Monday, August 18, 2008

In God's Hands

I have a lot of anxieties. In fact I’m a rather anxious person by nature. I worry about just about everything. So pretty much as soon as I when through clearness a little under a year ago for a call to ministry through writing I began to worry. My worries weren’t really founded in anything in particular, but they did cause me to pretty much freeze up inside. For a few months I totally spiritually froze refusing to open up to God at all in anyway without realizing that was what I was doing. I was like a small child curled up in bed under the covers in terror; terror of my calling and terror of the fact that I had publicly acknowledged that calling. Slowly though, through prayer and the ministry of other Friends I began to uncurl. Still my writing remained difficult and rare. Where as before my clearness committee my writing flowed through me much as vocal ministry in meeting did, after my clearness committee writing became slow and painful with me second-guessing myself at every step. What I should have done was seek out other Friends to help guide and elder me through my fears, but even the prospect of that was frightening. So I decided this fear of my own gifts and callings was going to have to be between myself and God. If God wanted my to minister in that way then God would have to see me through my fear so I could do it. I still attended Quaker functions, I still participate in Quaker life, I still spoke in Meeting, I still conversed with Friends but part of me, the part of me that my writing had come out of seemed to be listening instead of speaking. Slowly, over time my fear lessened. I began to write. At first the writing took the form of poetry, my first love. Over time though I began to write more like I had before I went through clearness. At Baltimore Yearly meeting I wrote three articles and edited an earlier piece within a twenty-four hour period. The writing I did then was incredibly easy, flowing through me almost faster then I could write it down. I was also filled with the overwhelming sense that what I was writing was Truth as I experienced it. At the end of writing one piece I sat back and realized I had no anxiety about what I had written. I did not feel the need to second-guess myself, or worry about how others would perceive my message; I had been faithful that was all that mattered. To me writing is serving God and if we trust serving God is our greatest

Thursday, August 7, 2008

Stewards of Christ

“But be doers of the word, and not merely hearers who deceive themselves”(James 1:22)

I am attending Baltimore Yearly Meeting and once more I am reminded of the message I received throughout the young adult Friends conference in Richmond IN. There has been such an emphasis in these yearly meeting sessions on work taking place over seas, including long discussions in business meeting and interest groups. I had several long discussions with Friends regarding African Friends, and have thought more and more about the nature of the mission work carried out by FUM and Evangelical Friends. Yet the more I think and talk about this work the more a message comes to me. The same message that came to me in Richmond IN. The work we need to do is here. Right now, right here in our monthly, quarterly and yearly meeting.

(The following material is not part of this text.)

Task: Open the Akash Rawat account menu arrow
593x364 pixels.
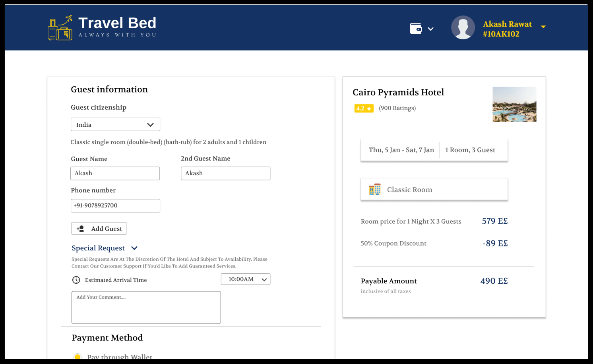Action: pos(543,27)
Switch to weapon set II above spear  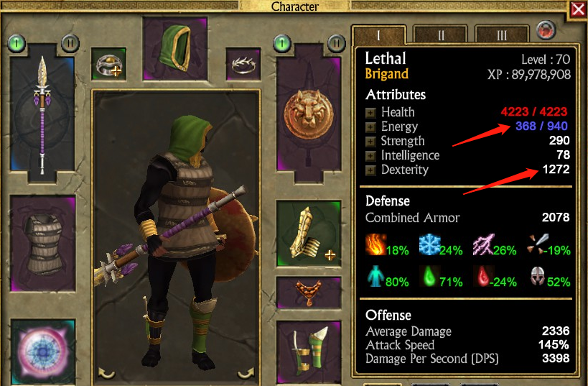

I remember from the Richmond conference one young adult Friend recounted her struggle to acknowledge that her calling was still real and Spirit led even though it would entail work here in America instead of traveling to work abroad as all her other Quaker friends where doing. As much as I think the work we do aboard is wonderful, needful, and truly Spirit led, I wonder how much work within our own American communities both Quaker and otherwise goes undone. I feel we spend so much time concentrating our attention and energy else where that it does not leave us much of either to tackle problems closer to home. I am not advocating us ending our services all over the globe. I just feel a mounting unease. All I ever here of is work friends are doing else where when I personally witness the suffering and need here in America everyday.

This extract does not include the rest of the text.